La storia
La conversione di San Guglielmo avviene dopo il suo incontro con San Bernardo di Chiaravalle che lo spinse verso la fede.
San Guglielmo inizia il suo percorso con il pellegrinaggio a Compostella (1135/1137?) ove finge di morire per risorgere alla nuova vita spirituale.
Quindi San Guglielmo potrebbe essere il Guglielmo IX conte di Poitou e duca di Aquitania indicato anche negli Acta Sanctorum.
Andò a Roma dove incontrò Papa Innocenzo II (?) che lo esortò ad andare in Terra Santa e dove Vi arrivò nel 1145.
Rimase in Terra Santa fino al 1154 per poi rientrare in Italia prima a Pisa (in località Lupocavio!?) per poi stabilirsi nella Malavalle (Stabulum Rodis - la Stalla dei Rodi) di Castiglione della Pescaia.
Era l'anno del Signore 1155.
Qui con il suo bastone uccise il drago (il suo primo miracolo di oltre cinquanta) che abitava la valle e ne prese possesso fino alla sua morte avvenuta il 10 febbraio del 1157.
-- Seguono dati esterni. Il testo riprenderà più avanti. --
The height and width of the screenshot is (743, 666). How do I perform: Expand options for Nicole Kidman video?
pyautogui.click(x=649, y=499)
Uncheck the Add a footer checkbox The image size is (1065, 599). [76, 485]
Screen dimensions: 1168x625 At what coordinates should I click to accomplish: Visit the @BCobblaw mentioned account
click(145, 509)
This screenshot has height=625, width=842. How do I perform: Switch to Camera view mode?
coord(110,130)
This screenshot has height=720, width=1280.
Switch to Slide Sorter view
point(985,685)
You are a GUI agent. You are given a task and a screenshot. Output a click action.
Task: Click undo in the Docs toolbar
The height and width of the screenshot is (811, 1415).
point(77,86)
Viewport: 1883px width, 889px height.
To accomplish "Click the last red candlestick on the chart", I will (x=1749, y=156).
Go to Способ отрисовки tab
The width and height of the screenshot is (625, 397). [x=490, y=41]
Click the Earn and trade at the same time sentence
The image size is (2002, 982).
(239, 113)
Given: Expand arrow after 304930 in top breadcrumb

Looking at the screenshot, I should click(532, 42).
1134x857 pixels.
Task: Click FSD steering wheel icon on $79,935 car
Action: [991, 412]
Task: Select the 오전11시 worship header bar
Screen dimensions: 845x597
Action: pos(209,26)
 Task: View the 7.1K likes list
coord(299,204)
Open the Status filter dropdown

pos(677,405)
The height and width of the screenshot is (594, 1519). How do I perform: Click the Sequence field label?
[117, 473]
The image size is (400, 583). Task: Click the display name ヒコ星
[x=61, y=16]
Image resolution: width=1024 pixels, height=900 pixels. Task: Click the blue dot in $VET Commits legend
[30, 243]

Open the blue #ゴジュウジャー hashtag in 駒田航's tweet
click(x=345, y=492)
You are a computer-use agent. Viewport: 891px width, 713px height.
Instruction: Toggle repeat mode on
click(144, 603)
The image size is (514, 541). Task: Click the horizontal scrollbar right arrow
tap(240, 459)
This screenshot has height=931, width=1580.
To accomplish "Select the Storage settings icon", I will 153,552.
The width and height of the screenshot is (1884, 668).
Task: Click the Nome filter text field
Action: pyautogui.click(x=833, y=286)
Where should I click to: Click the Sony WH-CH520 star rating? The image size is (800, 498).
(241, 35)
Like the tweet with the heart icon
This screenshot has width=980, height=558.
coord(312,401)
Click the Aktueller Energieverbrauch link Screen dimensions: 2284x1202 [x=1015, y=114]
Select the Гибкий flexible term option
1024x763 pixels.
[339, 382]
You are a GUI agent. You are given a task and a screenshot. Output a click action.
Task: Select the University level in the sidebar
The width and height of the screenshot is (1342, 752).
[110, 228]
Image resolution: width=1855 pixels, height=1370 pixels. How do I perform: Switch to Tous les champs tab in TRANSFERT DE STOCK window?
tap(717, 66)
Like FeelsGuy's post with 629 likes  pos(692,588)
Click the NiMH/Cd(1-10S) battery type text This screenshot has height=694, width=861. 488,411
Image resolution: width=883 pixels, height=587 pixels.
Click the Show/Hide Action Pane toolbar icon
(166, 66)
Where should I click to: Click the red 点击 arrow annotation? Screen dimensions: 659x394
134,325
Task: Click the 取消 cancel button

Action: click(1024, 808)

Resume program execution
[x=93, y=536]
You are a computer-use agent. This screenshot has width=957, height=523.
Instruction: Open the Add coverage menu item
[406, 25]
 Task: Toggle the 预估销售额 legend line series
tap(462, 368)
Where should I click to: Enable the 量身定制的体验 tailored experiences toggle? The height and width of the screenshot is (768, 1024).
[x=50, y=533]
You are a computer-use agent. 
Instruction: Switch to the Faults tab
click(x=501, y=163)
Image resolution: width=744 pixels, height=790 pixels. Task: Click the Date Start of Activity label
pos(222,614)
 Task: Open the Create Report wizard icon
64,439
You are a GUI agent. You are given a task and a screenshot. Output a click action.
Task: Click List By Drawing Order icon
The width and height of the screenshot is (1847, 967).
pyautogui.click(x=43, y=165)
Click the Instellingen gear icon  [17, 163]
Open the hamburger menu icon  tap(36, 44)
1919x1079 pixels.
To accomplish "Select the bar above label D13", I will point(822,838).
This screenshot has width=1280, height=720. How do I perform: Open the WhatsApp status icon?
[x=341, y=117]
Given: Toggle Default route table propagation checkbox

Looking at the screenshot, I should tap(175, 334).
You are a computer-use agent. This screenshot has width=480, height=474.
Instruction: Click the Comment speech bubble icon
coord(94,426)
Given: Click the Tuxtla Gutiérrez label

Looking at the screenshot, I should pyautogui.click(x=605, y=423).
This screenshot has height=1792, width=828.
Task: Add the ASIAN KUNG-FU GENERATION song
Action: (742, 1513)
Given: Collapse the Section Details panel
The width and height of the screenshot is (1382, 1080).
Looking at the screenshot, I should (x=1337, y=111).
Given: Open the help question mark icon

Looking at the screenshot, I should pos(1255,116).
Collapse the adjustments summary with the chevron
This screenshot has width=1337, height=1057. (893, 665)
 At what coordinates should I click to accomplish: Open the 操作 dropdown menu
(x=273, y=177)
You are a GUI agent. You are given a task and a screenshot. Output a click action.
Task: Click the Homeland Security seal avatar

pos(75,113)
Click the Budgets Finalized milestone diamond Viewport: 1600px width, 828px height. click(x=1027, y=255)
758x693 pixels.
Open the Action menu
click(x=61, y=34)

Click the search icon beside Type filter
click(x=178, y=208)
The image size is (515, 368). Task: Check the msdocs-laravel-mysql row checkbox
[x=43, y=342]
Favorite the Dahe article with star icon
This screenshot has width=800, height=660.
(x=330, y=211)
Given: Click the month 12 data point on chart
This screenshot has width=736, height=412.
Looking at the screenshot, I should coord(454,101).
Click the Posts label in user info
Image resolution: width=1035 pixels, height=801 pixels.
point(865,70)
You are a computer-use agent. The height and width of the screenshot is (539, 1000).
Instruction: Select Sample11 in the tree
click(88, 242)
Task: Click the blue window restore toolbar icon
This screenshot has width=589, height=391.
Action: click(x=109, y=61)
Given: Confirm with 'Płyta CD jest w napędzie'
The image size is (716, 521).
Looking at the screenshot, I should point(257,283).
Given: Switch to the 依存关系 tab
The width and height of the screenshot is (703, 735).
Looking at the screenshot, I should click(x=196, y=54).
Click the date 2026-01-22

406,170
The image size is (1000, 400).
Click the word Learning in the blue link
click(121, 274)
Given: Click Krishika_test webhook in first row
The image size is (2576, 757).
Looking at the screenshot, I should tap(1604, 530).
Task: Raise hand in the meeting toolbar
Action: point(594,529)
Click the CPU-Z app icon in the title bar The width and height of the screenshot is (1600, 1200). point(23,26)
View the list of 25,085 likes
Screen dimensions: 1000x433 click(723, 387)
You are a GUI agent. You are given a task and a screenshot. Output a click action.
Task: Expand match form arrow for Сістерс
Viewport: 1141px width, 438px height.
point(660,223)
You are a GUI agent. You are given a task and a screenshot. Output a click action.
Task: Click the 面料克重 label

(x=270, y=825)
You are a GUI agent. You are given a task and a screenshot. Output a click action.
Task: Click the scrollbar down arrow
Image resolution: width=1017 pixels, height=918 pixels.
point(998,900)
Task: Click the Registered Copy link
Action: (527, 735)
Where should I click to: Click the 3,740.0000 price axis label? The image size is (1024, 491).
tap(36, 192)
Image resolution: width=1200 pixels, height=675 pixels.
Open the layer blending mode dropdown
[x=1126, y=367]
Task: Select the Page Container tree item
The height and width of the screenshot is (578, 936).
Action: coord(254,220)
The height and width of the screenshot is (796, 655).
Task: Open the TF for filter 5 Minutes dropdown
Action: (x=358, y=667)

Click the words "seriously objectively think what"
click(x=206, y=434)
La storia ci presenta San Guglielmo di Malavalle come il Padre spirituale, ispiratore e guida nella conversione di San Galgano il santo della Spada nella Roccia di Chiusdino.
Oggi San Guglielmo è (in Italia) patrono di Castiglione della Pescaia, Tirli, Buriano e Vetulonia in Maremma; di Fascia nella Val Trebbia ligure; di Nicola, nel comune di Ortonovo, in Lunigiana e di Minucciano in Lucchesia.
La rappresentazione iconografica
In generale nelle rappresentazioni iconografiche presenti in bassa Toscana di San Guglielmo il Santo è un eremita che indossa la corona penitenziale (il copricapo in ferro) e sotto la tonaca porta il giacco (la corazza di ferro fattaGli indossare sulla carne nuda da San Bernardo) e con una mano imbraccia la lancia ed ai Suoi piedi c'è il dragone agonizzante.
Spesso nell'altra mano compare il Santo Rosario.
Fino al 1575 San Guglielmo fu rappresentato con la grigia tonaca dei Guglielmiti, mentre successivamente indossa la nera veste degli Agostiniani.
Con un brutto anacronismo moderno "aveva cambiato casacca".
Nelle rappresentazioni iconografiche presenti in Liguria ed in alta Toscana San Guglielmo viene invece rappresentato come un guerriero cristiano.
I principali miracoli
La sconfitta del drago che abitava la Malavalle Castiglionese fu il primo miracolo noto di San Guglielmo e segnò per gli abitanti locali un evento veramente importante.
La natura della piana Grossetana dell'ex lago Prile era veramente infame, ostile e selvaggia e forse il drago c'era davvero.
Di altri miracoli tramandati e giunti fino a noi ci è noto il miracolo delle brocche rovesciate di due bambine burianesi nei pressi della Sugherona, brocche da cui non fuoriesce liquido (in quell'epoca questo era un classico miracolo Mariano e dove avveniva spesso si costruiva un Santuario tipo Mongiovino in Umbria).
Ma San Guglielmo era per tutti il signore degli animali specie se feroci (vedi drago ma anche lupi), delle piante (esiste "l'erba di San Guglielmo", un'erba le cui proprietà sono indicate per curare infezioni, ed in particolare il giradito che, ancor oggi, viene chiamato "il male di San Guglielmo") e delle pietre.
Pietre avete letto bene.
Ancora oggi esistono la pietra con l'impronta del Suo gomito e la pietra (masso) ove il Santo soleva sedersi per rilassarsi ... e che è molto meglio di una sala relax.
Concludiamo infine citando una seconda tisana attribuita a San Guglielmo ovvero quella fatta con la polvere di un sasso che non si consumava mai ... e se non è un miracolo questo!